(Aim of the task)
Restate verbatim the span of lines below between the line with "Given: Click the" and the line with "This screenshot has height=400, width=710.", including those two lines, and only that span.

(Data provided)
......

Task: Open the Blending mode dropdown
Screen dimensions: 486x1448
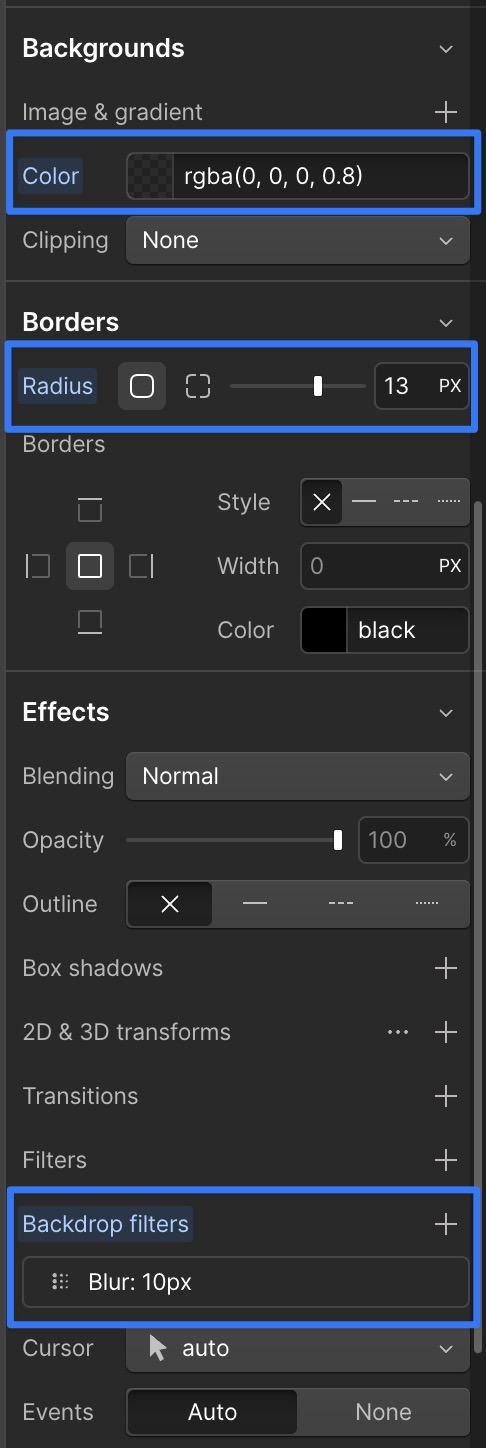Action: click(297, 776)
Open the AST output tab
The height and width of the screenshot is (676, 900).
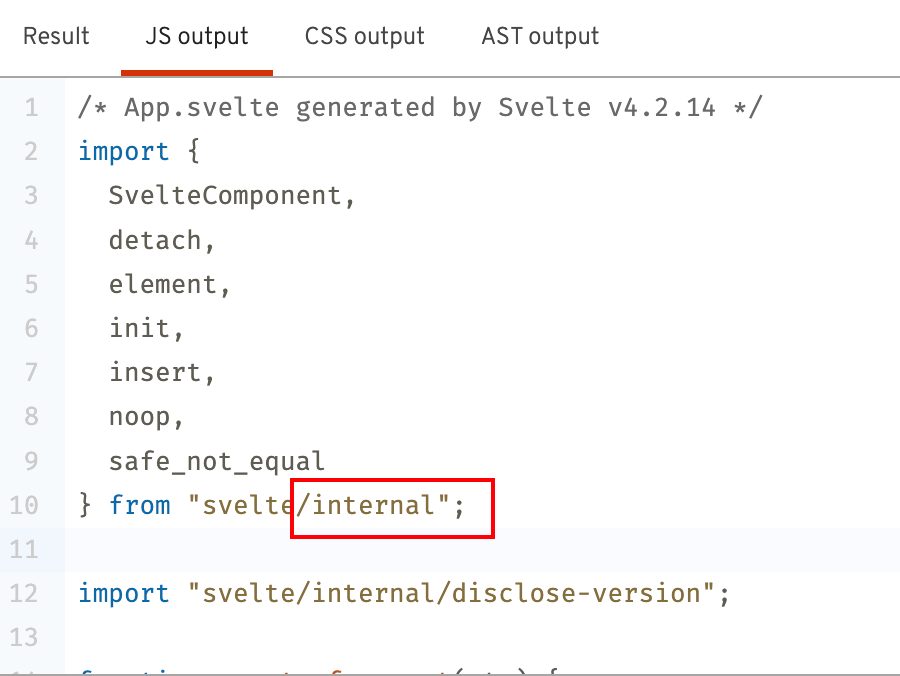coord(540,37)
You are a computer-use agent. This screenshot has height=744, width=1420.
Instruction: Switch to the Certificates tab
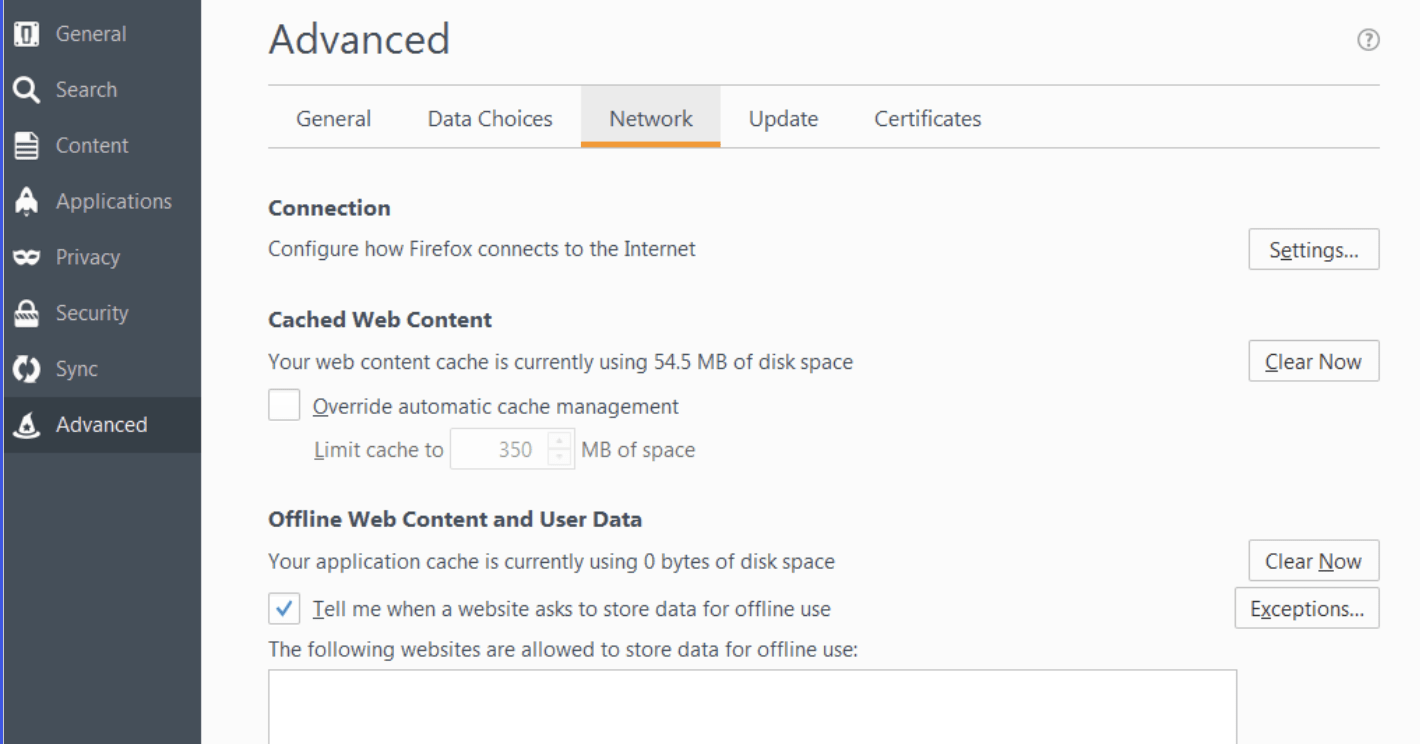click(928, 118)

......

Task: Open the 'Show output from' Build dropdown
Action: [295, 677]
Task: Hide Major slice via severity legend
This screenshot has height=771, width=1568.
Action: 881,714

......

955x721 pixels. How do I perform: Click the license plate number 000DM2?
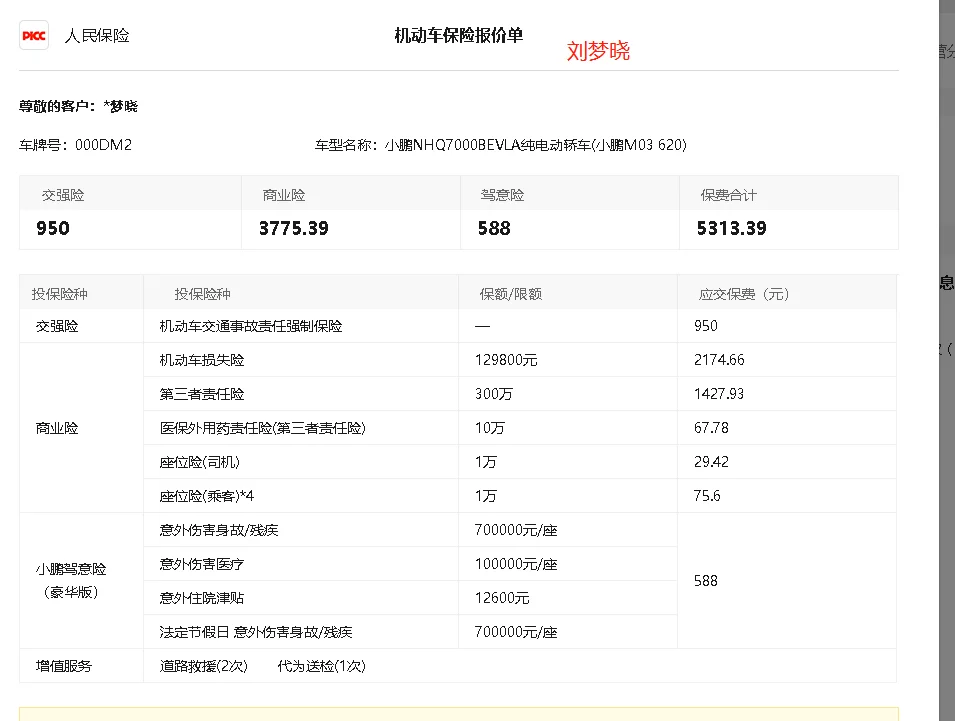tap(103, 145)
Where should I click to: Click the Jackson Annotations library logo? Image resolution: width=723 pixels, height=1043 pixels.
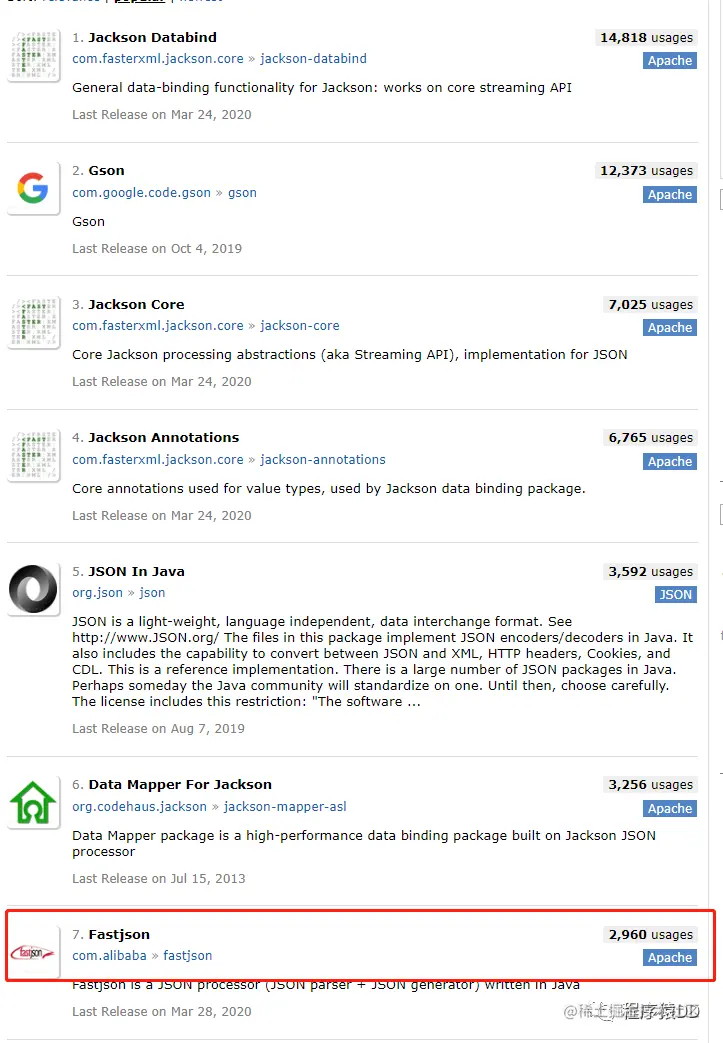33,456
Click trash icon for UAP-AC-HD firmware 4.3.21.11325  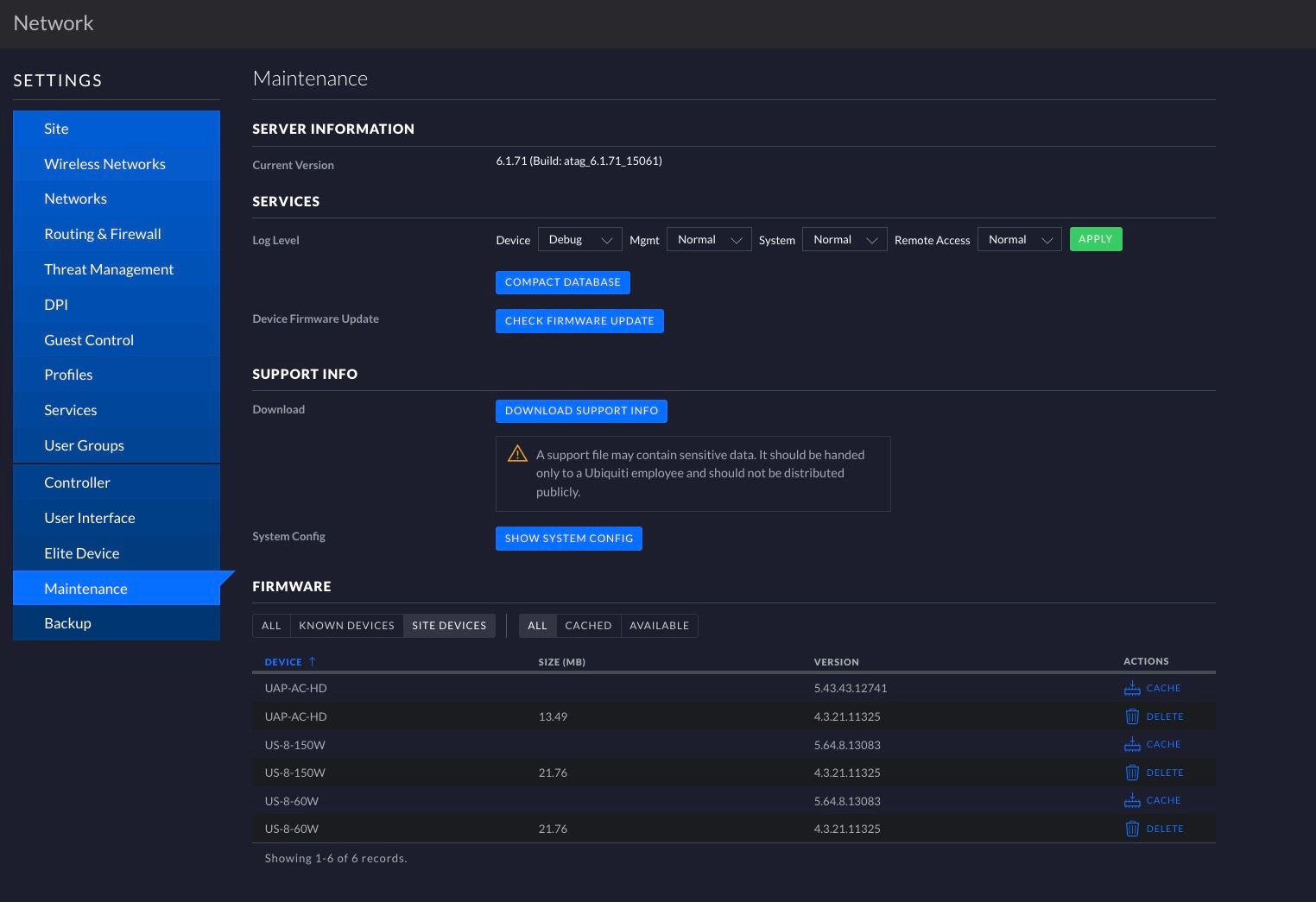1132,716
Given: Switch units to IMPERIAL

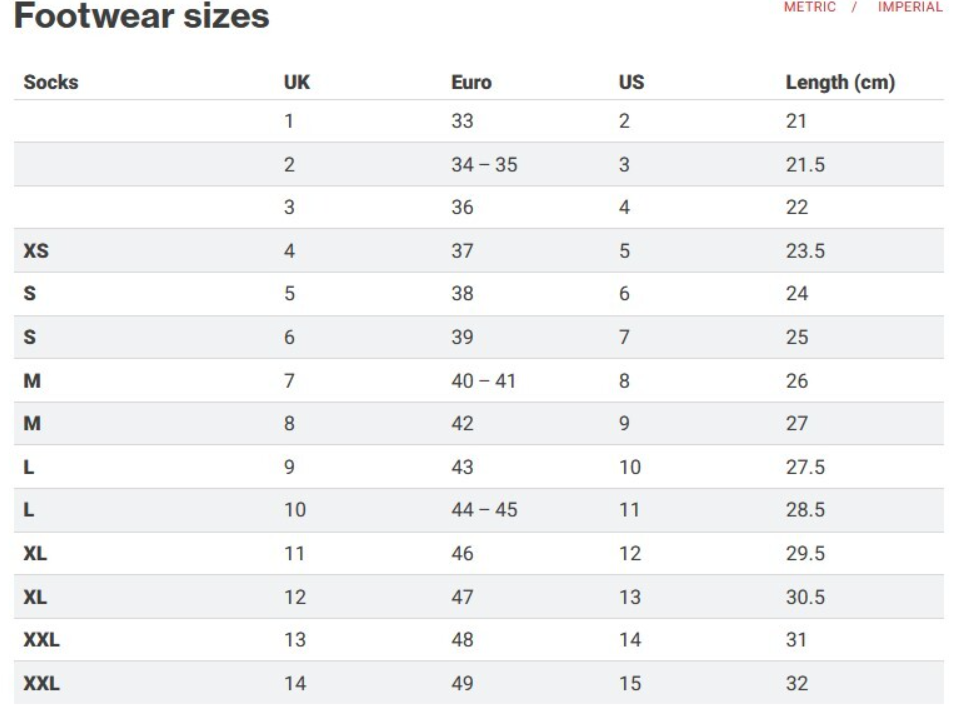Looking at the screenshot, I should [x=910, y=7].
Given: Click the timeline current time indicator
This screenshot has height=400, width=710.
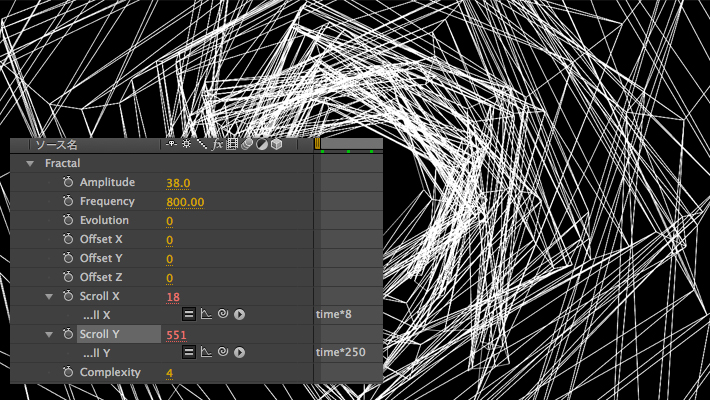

......

(Answer box)
Given: Click the timeline current time indicator
This screenshot has height=400, width=710.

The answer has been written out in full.